He may have been Summerside’s finest all-round athlete, and from 1925 to 1939, Jack Schurman would centre Island hockey’s finest front line, “The Three Horsemen” of the Summerside hockey Crystals.
Born March 15, 1907 in Summerside, John Edward “Jack” Schurman was part of the town’s famous family of sport. His father, Clayton Schurman, used to skate from the mainland to Little Curtain Island and encouraged his children to similar feats. Learning his early hockey skills at nearby Taylor’s Pond as well as the frozen town harbour, Jack graduated to the Senior Crystals team at age eighteen, and would still be wearing the Crystals’ Black and White at age forty.
This was the era of natural ice surfaces, when the Summerside Crystals played an
average of two games a week against their cross-Island rivals, the Charlottetown Abbies, or such mainland opponents as Sussex, Amherst or Moncton. For eighteen years Jack was the stick handling centre-ice smoothie for the lightning quick “Chick”Gallant [inducted 1976] and the hard-nosed Ralph Silliphant.
Always among the Island Hockey League’s top scorers, Jack’s 1929 season totals of 19 goals and 6 assists for 25 points would not be equalled for several years. He would win his last scoring title with the Crystals in 1939. Schurman had several offers from senior pro clubs on the mainland, but chose to remain with Summerside instead. In 1931, as a special attraction, Jack and the Charlottetown Abbies’ starry left winger Ivan “Hickey” Nicholson [inducted 1976], who was later to play with the Chicago Black Hawks, were invited to suit up with the Moncton Atlantics. The two Islanders would in fact become the stars of that game. Jack’s poke-checking, already rated the finest in the Maritimes, would tie up Moncton’s opposition, the Saint John Beavers, in their own end of the rink.

● WORK TO DO:
**A.** In the passage about Jack Schurman, at what age did he move up to the Senior Crystals team?
**B.** Reproduce the part of the Jack Schurman passage from "He may have" up to and including "at age forty.".
The listing that follows has no connection to the passage about Jack Schurman.

● DATA:
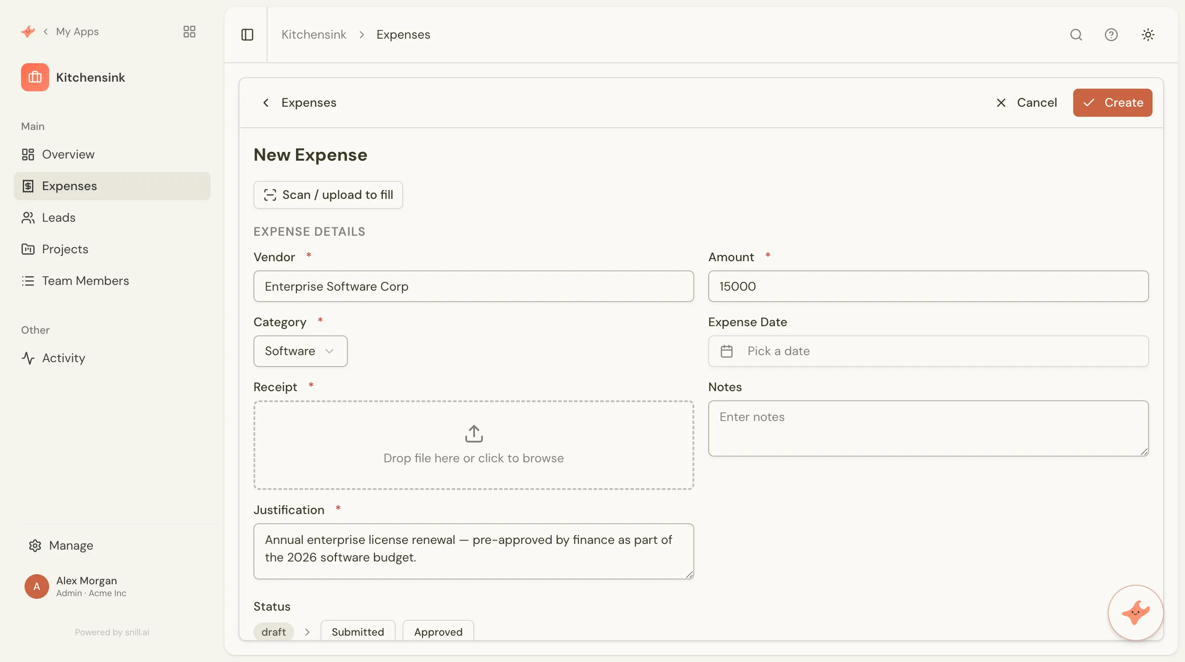Open the apps grid icon
The height and width of the screenshot is (662, 1185).
point(190,31)

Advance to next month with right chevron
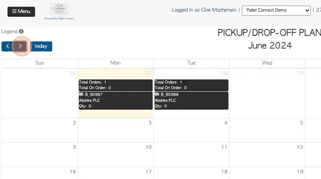pos(20,46)
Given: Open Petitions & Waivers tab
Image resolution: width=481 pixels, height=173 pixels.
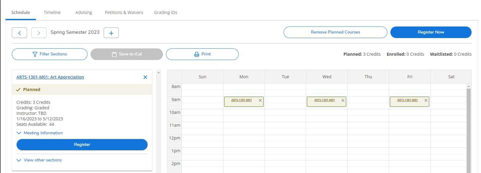Looking at the screenshot, I should [124, 12].
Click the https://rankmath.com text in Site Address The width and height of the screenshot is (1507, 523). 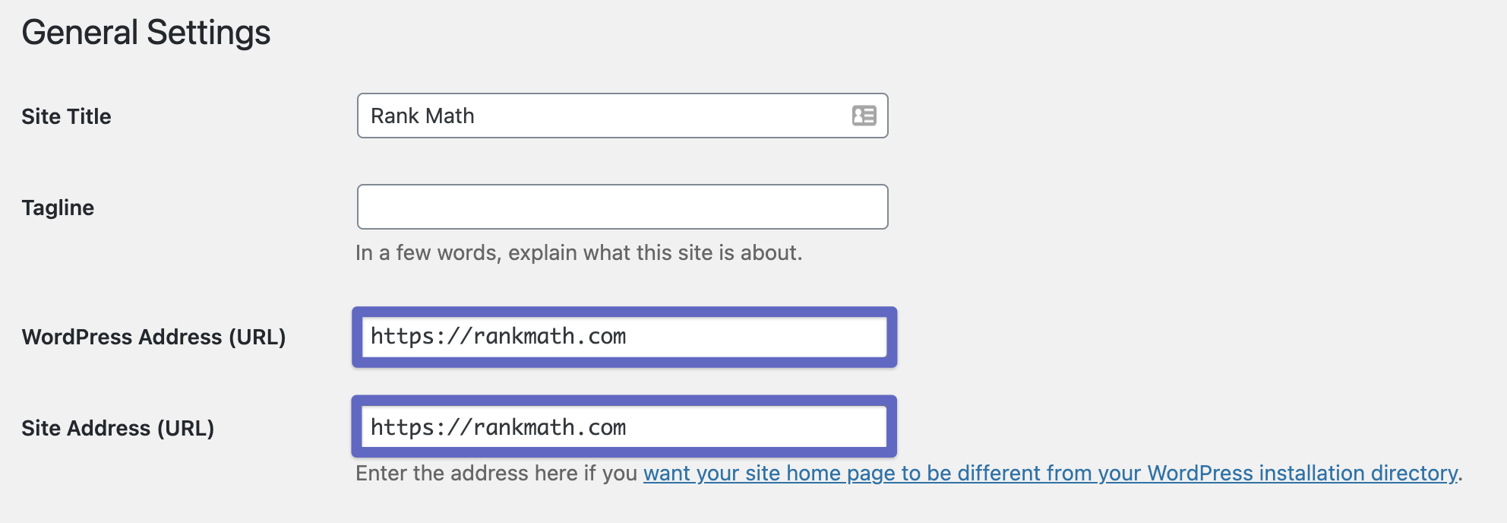coord(498,427)
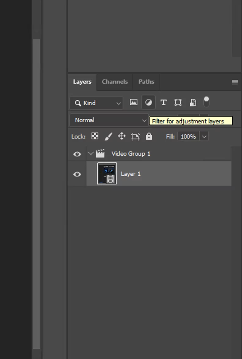Turn layer filtering on or off
The image size is (242, 359).
click(x=207, y=102)
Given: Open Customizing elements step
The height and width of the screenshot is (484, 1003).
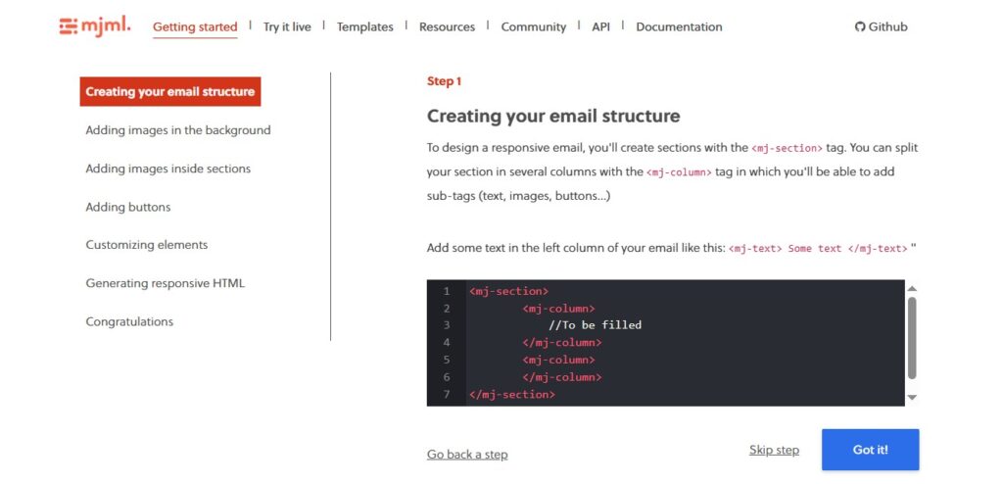Looking at the screenshot, I should tap(146, 245).
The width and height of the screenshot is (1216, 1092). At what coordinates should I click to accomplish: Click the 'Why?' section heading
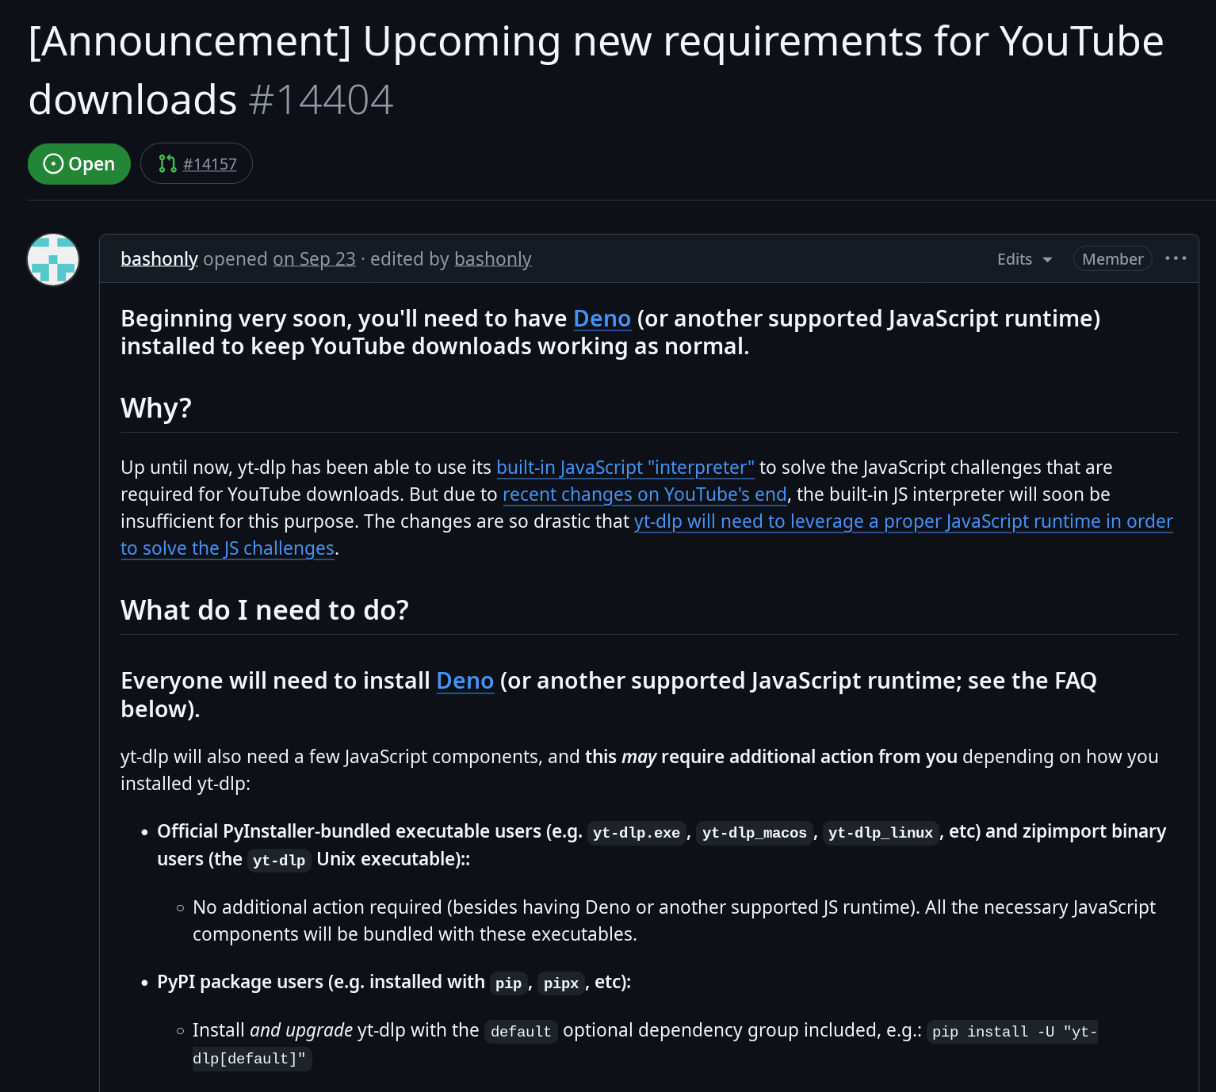[x=156, y=408]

● SOLUTIONS:
**A.** He joined the Senior Crystals at age eighteen.

**B.**
He may have been Summerside’s finest all-round athlete, and from 1925 to 1939, Jack Schurman would centre Island hockey’s finest front line, “The Three Horsemen” of the Summerside hockey Crystals.
Born March 15, 1907 in Summerside, John Edward “Jack” Schurman was part of the town’s famous family of sport. His father, Clayton Schurman, used to skate from the mainland to Little Curtain Island and encouraged his children to similar feats. Learning his early hockey skills at nearby Taylor’s Pond as well as the frozen town harbour, Jack graduated to the Senior Crystals team at age eighteen, and would still be wearing the Crystals’ Black and White at age forty.